While some appreciated the merit of creating a diversified pan African retail group, many shareholders were concerned, and this was reflected in the fact that shares in both fell about 10% from the announcement of the deal.
“I’m relieved,” says Brian Pyle, portfolio manager of Old Mutual’s industrial fund. “I would like to see some decent results from Steinhoff. I want to see how their European retail strategy unfolds and I don’t want it clouded by what Wiese is up to.”
According to Tuesday’s sens statement, the sticking point was the pricing of the deal. This was something that was anticipated by analysts. “We were worried,” admits Patrick Ntshalintshali, a portfolio manager with Perpetua Investment Managers. “These are different quality businesses with different valuations.” While mergers of this nature are not unusual, there was a sense that this was a merger driven by vested interests and that Shoprite shareholders were going to be the ones ‘paying up’.
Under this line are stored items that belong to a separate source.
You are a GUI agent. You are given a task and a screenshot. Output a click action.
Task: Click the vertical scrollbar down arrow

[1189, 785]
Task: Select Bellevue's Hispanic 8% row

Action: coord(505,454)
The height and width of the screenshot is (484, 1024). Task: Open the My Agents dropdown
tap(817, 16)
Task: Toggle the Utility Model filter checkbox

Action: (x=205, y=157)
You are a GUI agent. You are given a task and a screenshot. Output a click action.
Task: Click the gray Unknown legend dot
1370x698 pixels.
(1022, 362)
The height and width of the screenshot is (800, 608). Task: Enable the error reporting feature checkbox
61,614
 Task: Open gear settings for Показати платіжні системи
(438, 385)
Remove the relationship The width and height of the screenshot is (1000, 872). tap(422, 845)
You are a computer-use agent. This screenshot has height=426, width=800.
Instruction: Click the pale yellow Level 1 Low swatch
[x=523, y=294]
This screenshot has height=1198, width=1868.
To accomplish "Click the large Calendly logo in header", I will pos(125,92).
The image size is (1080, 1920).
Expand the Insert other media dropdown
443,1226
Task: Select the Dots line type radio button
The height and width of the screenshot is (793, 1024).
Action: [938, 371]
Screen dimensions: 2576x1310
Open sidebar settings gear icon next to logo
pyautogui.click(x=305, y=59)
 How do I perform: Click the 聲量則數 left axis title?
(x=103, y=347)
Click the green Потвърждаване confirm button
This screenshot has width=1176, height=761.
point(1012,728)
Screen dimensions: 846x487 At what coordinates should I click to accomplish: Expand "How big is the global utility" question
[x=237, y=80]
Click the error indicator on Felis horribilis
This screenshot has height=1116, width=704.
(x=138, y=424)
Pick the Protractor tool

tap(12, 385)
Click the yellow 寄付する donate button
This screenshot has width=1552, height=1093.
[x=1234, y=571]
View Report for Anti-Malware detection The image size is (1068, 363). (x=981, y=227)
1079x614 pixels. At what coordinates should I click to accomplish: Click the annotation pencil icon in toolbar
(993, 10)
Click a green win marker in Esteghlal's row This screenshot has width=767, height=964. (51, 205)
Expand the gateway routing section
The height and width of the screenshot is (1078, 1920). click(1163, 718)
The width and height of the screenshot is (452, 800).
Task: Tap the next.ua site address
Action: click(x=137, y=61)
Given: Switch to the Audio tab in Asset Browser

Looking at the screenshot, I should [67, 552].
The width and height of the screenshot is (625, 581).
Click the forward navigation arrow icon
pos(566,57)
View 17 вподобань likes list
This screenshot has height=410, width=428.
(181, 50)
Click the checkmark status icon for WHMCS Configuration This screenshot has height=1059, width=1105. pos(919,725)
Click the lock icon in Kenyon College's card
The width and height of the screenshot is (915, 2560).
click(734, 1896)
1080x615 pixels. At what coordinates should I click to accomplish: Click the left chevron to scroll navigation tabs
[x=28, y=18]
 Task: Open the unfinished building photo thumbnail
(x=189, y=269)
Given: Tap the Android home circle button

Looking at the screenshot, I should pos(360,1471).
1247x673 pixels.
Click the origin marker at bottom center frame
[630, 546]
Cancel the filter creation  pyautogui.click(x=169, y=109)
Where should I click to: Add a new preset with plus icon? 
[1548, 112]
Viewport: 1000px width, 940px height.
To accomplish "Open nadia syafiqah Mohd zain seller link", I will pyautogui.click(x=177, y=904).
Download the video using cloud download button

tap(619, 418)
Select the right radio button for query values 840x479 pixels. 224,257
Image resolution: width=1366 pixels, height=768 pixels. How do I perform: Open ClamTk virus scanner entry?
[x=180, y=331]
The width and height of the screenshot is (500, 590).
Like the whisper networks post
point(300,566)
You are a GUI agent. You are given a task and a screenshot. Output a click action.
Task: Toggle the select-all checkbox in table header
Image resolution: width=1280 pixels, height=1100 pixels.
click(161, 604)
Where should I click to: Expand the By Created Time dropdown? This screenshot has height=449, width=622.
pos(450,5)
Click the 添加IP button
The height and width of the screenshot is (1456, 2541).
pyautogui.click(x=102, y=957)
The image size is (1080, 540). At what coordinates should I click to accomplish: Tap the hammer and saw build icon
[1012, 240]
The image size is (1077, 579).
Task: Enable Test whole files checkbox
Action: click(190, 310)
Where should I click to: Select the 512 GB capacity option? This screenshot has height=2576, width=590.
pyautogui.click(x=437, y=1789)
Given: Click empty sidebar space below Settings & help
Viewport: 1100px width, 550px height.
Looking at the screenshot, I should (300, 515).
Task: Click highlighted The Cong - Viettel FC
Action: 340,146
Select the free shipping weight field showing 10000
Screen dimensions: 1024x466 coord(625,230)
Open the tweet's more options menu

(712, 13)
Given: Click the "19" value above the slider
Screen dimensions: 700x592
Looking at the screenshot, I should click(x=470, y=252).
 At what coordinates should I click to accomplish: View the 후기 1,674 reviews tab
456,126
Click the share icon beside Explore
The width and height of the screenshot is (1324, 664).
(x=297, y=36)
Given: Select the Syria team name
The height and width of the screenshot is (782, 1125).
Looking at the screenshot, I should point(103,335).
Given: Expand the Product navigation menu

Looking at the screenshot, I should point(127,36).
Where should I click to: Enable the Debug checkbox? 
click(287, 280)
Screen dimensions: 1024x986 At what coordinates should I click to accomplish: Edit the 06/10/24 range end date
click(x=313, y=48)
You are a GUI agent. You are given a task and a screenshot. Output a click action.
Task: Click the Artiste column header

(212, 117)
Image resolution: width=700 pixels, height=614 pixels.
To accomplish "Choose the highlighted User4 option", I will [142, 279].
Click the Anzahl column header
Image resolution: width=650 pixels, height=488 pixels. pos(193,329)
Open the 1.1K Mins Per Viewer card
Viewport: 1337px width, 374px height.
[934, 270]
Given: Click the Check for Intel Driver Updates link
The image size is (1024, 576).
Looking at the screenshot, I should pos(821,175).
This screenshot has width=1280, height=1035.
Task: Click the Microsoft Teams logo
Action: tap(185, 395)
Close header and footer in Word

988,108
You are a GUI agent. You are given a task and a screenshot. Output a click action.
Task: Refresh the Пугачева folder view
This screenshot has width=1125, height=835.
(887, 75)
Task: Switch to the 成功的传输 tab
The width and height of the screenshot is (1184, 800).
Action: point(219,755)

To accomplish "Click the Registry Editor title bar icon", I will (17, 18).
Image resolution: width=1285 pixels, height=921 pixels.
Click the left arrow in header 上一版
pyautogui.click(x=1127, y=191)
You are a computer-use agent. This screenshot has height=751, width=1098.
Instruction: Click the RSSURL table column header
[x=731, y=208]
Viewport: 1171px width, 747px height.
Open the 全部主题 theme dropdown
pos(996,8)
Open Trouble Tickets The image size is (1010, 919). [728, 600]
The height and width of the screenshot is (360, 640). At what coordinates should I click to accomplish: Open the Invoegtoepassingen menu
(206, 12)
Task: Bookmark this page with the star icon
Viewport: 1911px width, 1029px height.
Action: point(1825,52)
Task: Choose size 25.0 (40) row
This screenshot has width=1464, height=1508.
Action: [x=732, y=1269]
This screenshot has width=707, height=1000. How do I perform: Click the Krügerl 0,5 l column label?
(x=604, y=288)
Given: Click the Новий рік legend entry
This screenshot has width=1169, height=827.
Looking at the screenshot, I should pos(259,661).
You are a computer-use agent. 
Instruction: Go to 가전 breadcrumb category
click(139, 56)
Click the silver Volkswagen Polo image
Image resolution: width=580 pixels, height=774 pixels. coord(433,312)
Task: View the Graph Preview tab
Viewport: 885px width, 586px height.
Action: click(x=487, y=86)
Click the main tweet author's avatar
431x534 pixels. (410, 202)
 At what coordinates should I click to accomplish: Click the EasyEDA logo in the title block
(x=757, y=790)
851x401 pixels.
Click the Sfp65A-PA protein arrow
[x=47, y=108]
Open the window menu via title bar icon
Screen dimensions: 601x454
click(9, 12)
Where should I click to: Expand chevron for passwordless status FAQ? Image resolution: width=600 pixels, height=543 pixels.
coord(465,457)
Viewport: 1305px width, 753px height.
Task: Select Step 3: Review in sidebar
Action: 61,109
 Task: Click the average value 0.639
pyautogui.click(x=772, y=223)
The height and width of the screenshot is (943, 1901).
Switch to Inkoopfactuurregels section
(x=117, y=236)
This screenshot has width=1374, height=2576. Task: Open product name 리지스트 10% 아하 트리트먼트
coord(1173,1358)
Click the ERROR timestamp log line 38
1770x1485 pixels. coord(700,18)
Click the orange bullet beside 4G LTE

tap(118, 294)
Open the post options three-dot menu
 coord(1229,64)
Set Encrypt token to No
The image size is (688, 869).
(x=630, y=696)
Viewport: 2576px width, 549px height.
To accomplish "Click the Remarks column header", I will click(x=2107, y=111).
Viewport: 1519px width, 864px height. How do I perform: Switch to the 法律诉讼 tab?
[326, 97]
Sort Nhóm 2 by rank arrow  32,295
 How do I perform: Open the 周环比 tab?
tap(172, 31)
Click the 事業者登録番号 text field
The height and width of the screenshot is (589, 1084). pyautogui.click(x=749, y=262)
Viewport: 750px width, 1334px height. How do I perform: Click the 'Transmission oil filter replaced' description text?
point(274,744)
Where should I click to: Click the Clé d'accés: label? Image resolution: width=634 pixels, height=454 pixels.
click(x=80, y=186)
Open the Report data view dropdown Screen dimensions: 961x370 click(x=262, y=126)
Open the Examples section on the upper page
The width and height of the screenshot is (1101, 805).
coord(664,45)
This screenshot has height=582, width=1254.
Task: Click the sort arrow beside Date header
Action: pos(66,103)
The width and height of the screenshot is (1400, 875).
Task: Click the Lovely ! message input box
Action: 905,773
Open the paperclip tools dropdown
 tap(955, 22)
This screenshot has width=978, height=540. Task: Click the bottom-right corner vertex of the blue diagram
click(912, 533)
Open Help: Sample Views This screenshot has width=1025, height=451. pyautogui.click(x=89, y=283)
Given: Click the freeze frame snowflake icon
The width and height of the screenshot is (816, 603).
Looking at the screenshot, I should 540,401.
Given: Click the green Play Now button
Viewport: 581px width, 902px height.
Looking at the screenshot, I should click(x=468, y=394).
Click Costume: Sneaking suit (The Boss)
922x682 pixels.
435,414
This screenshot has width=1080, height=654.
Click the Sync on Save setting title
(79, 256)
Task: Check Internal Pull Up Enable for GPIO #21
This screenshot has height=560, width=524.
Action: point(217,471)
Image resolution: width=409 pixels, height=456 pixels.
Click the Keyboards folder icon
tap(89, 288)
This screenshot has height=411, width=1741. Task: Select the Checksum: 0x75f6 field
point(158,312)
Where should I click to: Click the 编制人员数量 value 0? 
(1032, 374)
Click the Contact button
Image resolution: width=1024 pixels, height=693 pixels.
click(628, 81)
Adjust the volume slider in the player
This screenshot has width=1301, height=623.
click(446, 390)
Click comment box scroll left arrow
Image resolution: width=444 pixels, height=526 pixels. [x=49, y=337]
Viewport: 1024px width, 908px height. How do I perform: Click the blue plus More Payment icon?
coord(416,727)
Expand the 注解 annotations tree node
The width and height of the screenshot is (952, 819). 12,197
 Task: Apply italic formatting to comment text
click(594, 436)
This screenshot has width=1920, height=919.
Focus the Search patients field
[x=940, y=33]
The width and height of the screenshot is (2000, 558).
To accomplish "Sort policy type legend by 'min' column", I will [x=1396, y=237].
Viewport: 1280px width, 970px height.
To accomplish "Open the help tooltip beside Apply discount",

“I suspect that from a Steinhoff shareholder perspective the concerns were about what appeared to be a deviation from stated strategy, and from a Shoprite shareholder perspective the issue was about obtaining a fair price in the exchange of Steinhoff assets for Shoprite shares,” says Unathi Loos, analyst, Investec Asset Management.
The terminations of the discussions resulted in an automatic recovery in both counter’s share prices, reflecting the fact that the market did not like the uncertainty the transaction introduced.
None of the parties – not Christo Wiese, the PIC, nor Markus Jooste, CEO of Steinhoff would comment beyond the sens issued. “We don’t know who walked away,” says Graeme Ronne, CIO at Cadiz Asset Management, “because limited information has been released. Any comment would be pure conjecture. What was clear was that the two companies had different perceived growth-paths, a different quality of earnings and thus ascribed different valuations to their businesses.”
Shoprite, he says, is a defensive business with consistent, high quality earnings that convert to cash. Steinhoff is a discretionary business, operating in a lower growth environment where sales do not always convert to cash. In addition, thanks to its acquisitive growth strategy, Steinhoff has a geared balance sheet, which adds to the perception of perceived risks.
“You get the sense that shareholders did not want the deal enough to make the sacrifices necessary to get over the hurdles,” he says.
Whether the deal will be revived is subject to conjecture. Fortunately, the deal was not crucial to either Shoprite or Steinhoff and its failing should not detract from the investment case of either company, says Loos.